Document text:
US20120119748A1

US20120119748A1 - Battery voltage measurement system and battery voltage measurement method

Info

Publication number: US20120119748A1
Application number: US13/297,361
Authority: US
Inventors: Yuki Kodama
Original assignee: Lapis Semiconductor Co Ltd
Current assignee: Lapis Semiconductor Co Ltd
Priority date: 2010-11-16
Filing date: 2011-11-16
Publication date: 2012-05-17
Also published as: JP2012107946A; CN102565520A

Abstract

The present invention provides a battery voltage measurement system and battery voltage measurement method that may reduce the size of the battery voltage measurement system. A regulator generates a constant voltage based on a battery voltage, and inputs the constant voltage to an analog input terminal of an AID converter. The battery voltage is directly inputted to a reference voltage terminal of the AID converter via a terminal (a pad). The A/D converter uses the battery voltage as a reference voltage, determines the level of the input voltage which is the constant voltage, in respect to the reference voltage, and outputs a conversion result. The conversion results increase with a decrease in the battery voltage. Accordingly, the battery voltage is measured and monitored by a processing section on the basis of the conversion results.

Description

CROSS-REFERENCE TO RELATED APPLICATION

This application claims priority under 35 USC 119 from Japanese Patent Application No. 2010-256130 filed on Nov. 16, 2010, the disclosure of which is incorporated by reference herein.

Prompt 1:
Can you rewrite the patent text from "The present invention" up to and including "the conversion results.", changing "processing section" to "processing unit"?

(Target position listing)
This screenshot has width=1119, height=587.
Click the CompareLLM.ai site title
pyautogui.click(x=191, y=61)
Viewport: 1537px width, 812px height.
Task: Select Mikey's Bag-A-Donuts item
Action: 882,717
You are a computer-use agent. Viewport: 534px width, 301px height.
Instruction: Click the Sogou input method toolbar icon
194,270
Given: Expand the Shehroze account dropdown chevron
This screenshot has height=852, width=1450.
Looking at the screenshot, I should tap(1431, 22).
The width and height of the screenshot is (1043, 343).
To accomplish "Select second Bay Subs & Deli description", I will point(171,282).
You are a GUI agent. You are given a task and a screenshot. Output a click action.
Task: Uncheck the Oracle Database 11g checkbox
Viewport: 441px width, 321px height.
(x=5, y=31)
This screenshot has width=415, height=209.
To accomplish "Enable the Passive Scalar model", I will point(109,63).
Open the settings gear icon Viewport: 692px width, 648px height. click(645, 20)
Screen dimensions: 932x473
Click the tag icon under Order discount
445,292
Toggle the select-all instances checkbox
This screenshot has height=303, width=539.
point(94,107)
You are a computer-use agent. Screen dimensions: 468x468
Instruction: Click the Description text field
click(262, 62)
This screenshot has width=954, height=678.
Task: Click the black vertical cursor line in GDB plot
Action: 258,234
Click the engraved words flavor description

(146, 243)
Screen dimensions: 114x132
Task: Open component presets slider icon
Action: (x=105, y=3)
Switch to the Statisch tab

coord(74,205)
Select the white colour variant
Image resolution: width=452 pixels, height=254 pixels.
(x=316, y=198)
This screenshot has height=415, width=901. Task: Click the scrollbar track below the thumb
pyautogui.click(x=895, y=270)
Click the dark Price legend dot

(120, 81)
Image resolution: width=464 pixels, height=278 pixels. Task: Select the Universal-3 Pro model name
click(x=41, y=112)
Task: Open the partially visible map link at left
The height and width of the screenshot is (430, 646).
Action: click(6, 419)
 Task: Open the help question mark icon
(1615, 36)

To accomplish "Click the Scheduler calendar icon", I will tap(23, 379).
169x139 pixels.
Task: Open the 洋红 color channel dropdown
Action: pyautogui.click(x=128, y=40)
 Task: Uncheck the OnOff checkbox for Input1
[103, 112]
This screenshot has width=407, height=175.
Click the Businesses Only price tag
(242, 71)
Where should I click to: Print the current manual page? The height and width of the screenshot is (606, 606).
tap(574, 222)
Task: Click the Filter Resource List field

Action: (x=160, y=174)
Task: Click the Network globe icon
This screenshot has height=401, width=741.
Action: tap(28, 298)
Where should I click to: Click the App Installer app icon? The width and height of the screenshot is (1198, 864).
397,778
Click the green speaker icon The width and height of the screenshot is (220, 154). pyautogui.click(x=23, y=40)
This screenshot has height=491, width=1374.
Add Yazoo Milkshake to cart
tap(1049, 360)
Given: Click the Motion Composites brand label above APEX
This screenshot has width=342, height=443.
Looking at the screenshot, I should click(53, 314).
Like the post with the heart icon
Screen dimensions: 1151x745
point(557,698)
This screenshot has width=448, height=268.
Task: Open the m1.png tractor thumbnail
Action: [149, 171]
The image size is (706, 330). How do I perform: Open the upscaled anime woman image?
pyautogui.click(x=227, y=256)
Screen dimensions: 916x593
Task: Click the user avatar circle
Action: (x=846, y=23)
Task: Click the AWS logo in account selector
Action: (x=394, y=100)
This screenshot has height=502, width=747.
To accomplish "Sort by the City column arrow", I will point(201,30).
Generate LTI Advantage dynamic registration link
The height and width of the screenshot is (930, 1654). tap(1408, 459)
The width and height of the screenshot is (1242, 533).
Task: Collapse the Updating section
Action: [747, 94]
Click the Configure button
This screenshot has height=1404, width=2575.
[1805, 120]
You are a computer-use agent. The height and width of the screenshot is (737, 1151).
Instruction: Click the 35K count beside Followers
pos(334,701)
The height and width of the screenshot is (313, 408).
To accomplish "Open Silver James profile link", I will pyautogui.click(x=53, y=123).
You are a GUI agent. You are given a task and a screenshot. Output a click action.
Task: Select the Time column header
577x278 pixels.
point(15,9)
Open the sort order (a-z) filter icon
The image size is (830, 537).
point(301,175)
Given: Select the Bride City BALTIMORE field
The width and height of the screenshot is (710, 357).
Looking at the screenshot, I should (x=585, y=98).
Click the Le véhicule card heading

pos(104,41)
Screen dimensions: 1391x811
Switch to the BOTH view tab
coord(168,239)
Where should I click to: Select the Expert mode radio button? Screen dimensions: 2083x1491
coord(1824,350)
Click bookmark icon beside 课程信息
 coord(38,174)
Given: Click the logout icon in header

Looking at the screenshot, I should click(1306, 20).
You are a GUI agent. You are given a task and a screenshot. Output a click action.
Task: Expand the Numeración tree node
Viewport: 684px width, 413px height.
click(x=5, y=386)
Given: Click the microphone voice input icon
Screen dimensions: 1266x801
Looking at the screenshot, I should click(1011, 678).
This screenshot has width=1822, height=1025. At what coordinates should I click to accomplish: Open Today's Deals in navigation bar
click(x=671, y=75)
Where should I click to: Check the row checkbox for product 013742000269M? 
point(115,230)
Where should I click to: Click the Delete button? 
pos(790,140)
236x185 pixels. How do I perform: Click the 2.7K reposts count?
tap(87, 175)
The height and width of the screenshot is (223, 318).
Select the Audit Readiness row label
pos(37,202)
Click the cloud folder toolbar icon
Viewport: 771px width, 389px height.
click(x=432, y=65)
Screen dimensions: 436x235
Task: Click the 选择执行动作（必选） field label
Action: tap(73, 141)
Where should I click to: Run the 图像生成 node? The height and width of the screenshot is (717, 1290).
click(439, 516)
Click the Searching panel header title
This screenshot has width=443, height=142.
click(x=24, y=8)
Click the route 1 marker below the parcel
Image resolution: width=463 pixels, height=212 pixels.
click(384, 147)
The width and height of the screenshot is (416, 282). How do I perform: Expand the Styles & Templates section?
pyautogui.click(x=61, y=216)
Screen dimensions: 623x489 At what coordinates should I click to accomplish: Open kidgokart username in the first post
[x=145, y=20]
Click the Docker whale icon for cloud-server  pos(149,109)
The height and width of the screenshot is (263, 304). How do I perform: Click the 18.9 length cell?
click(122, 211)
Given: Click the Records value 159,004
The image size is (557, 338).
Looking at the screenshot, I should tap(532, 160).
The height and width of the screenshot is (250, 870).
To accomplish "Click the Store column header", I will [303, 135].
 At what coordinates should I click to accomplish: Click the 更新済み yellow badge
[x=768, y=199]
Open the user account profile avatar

Prompt 2:
Would you transcribe the listing lines exactly, from the line with "You are a computer-use agent. Viewport: 534px" up to and including the line with "Looking at the screenshot, I should tap(1431, 22)."?

Written answer 1:
The present invention provides a battery voltage measurement system and battery voltage measurement method that may reduce the size of the battery voltage measurement system. A regulator generates a constant voltage based on a battery voltage, and inputs the constant voltage to an analog input terminal of an AID converter. The battery voltage is directly inputted to a reference voltage terminal of the AID converter via a terminal (a pad). The A/D converter uses the battery voltage as a reference voltage, determines the level of the input voltage which is the constant voltage, in respect to the reference voltage, and outputs a conversion result. The conversion results increase with a decrease in the battery voltage. Accordingly, the battery voltage is measured and monitored by a processing unit on the basis of the conversion results.

Written answer 2:
You are a computer-use agent. Viewport: 534px width, 301px height.
Instruction: Click the Sogou input method toolbar icon
194,270
Given: Expand the Shehroze account dropdown chevron
This screenshot has height=852, width=1450.
Looking at the screenshot, I should tap(1431, 22).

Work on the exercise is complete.